9 taken to hospital after car crashes into food truck, crowd of people in Austin
Multiple people are hurt after a "major collision" at an Austin intersection which sent one vehicle into a crowd near a food truck.
AUSTIN (KXAN) — Nine people were taken to the hospital Friday night after a T-bone crash between two vehicles pushed one of the cars into a food truck and a group of pedestrians in Austin, Texas.
Austin-Travis County EMS said first responders started getting multiple calls about the crash around 8:18 p.m., and by 8:24 p.m., its first ambulance arrived on scene.
A woman who spoke with Nexstar's KXAN said she was picking up food nearby when she heard the crash.
"We heard a car speeding up, revving up, and then all of a sudden a huge pop, and we came out here as fast as we [could] to find this huge truck hit a tiny little car and made the biggest noise," Taylor Sezanne recalled.
The force of the impact sent the car toward the crowd, emergency responders said. Photos from the scene show the damaged sedan had come to a stop against a Thai-style ice cream truck.
Eleven adults were injured, but EMS workers said only nine were taken to the hospital — one of them being the driver of one of the vehicles. Victims were sent to two local hospitals, including two with serious, potentially life-threatening injuries and two others with potentially serious injuries, according to EMS officials.
Two of the patients were declared "trauma alerts," which Austin-Travis County EMS explained is a classification system used in conjunction with hospitals. It gives hospitals an advance notice that incoming patients may be in need of serious trauma services or an operating room, the agency said.
Two of the injured people declined treatment or transport at the scene, EMS said.

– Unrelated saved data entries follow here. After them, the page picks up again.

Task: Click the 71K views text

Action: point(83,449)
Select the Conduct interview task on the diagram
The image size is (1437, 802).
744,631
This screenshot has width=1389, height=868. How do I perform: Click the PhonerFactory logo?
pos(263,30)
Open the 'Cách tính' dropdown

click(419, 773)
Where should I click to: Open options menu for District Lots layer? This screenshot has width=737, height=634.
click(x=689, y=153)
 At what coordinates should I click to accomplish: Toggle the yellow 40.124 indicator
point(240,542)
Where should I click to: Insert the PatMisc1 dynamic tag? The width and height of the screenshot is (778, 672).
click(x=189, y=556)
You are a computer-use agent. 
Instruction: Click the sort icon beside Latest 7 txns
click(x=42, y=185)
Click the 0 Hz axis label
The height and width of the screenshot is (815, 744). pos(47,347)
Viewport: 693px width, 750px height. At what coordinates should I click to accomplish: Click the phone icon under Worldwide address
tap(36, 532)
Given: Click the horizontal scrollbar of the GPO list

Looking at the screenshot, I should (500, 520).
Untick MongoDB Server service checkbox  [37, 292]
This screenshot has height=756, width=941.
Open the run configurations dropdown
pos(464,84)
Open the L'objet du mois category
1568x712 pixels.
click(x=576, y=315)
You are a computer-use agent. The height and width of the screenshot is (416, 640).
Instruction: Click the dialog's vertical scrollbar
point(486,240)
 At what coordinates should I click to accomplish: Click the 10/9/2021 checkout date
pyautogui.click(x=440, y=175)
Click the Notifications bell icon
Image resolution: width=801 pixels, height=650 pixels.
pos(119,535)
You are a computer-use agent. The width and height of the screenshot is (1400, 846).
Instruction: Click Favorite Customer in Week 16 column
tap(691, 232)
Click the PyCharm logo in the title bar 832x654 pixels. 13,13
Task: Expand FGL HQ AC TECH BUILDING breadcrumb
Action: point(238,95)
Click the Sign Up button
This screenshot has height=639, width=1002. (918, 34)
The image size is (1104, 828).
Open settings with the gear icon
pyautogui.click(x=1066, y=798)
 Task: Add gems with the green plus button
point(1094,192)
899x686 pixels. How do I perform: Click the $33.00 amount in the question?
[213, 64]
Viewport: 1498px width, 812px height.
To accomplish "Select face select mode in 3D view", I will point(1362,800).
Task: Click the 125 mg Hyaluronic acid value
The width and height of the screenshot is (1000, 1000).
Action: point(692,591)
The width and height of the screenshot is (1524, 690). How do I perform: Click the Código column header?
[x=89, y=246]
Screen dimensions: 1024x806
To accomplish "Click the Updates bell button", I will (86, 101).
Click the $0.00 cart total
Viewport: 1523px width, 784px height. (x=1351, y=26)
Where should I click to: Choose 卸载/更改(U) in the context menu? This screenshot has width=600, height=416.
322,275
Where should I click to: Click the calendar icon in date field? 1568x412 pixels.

"They may have been a little bit scraped up, but certainly not anything to need any kind of treatment or assessment or transport; they were able to walk away,” said ATCEMS Public Information Officer Capt. Christa Stedman.
In total, nine ambulances, two district commanders and administrative assets responded to the area.
The Austin Police Department is currently investigating, but said it’s too early to determine if any charges would be pending.
"I think that you should never be speeding, especially in the middle of Austin when there's people walking around," said Sezanne. "And be extra careful driving, because anything can happen, and it happens within 10 seconds."